Thursday's early afternoon trade: Tech sell-off, jobless data hit Wall Street
NEW YORK: Wall Street's main indexes fell on Thursday after data showed high levels of weekly jobless claims, while technology-related stocks resumed their slide with Apple Inc and Amazon.com Inc among the biggest drags on the Nasdaq.
Nine out of the 11 major S&P 500 sector indexes were lower, with technology stocks leading sectoral declines.
The Nasdaq, which entered correction territory earlier this month, slipped another 2% by midday trading with Facebook Inc, Apple, Amazon.com, Tesla Inc, Microsoft Corp, Alphabet Inc and Netflix Inc together losing $150 billion in market capitalization in the first half hour of trading.

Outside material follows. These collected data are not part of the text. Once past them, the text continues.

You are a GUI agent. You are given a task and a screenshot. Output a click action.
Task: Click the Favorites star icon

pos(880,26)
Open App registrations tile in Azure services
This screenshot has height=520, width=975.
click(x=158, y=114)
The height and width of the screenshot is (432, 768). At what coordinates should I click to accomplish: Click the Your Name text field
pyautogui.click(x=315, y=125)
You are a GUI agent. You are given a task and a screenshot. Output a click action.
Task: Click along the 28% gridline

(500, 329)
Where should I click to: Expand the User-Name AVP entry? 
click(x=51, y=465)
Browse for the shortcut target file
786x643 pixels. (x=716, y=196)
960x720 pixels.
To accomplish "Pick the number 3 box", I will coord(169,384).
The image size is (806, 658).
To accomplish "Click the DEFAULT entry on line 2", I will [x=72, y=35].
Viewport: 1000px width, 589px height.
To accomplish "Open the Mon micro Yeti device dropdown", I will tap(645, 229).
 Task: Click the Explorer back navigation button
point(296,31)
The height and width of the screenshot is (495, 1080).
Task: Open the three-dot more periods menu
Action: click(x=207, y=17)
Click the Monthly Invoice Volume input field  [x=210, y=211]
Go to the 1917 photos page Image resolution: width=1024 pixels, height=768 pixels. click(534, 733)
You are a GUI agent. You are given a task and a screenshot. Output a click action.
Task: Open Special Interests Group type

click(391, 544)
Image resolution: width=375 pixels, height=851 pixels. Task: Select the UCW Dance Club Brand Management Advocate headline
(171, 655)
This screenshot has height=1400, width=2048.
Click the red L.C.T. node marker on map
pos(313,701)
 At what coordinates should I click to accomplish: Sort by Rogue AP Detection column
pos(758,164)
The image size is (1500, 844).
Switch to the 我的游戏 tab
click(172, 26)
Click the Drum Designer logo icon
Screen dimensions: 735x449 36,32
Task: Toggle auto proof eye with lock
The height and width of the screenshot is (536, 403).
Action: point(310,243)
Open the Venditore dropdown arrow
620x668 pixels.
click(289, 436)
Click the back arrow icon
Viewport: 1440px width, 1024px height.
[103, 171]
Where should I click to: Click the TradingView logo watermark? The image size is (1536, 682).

Bank stocks slipped 1.4%, while the S&P 500 financials index fell 1.2%, a day after the Federal Reserve pledged to keep interest rates low for a prolonged period to lift the world's biggest economy out of a pandemic-induced recession.
At 12:59 p.m. ET the Dow Jones Industrial Average was down 217.76 points, or 0.78%, at 27,814.62 and the S&P 500 was down 43.95 points, or 1.30%, at 3,341.54.
General Electric Co rose 4.1% after Chief Executive Officer Larry Culp said on Wednesday the company's free cash flow would turn positive in the second half of this year.
Ford Motor Co added 3.8% as it said it had begun production of the new generation F-150 pickup truck at its Michigan facility.